- Task: The expected output is the line bearing "Task: Click Sunday 23日 in the calendar" followed by all remaining lines of the records, each restated word for word.

Collection entries
++++
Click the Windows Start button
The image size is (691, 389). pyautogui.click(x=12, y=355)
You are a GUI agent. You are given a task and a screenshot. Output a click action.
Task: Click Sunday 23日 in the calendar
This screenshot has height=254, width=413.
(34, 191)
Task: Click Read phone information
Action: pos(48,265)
++++
- Response:
Task: Click Sunday 23日 in the calendar
This screenshot has height=254, width=413.
(34, 191)
Task: Click Read phone information
Action: pos(48,265)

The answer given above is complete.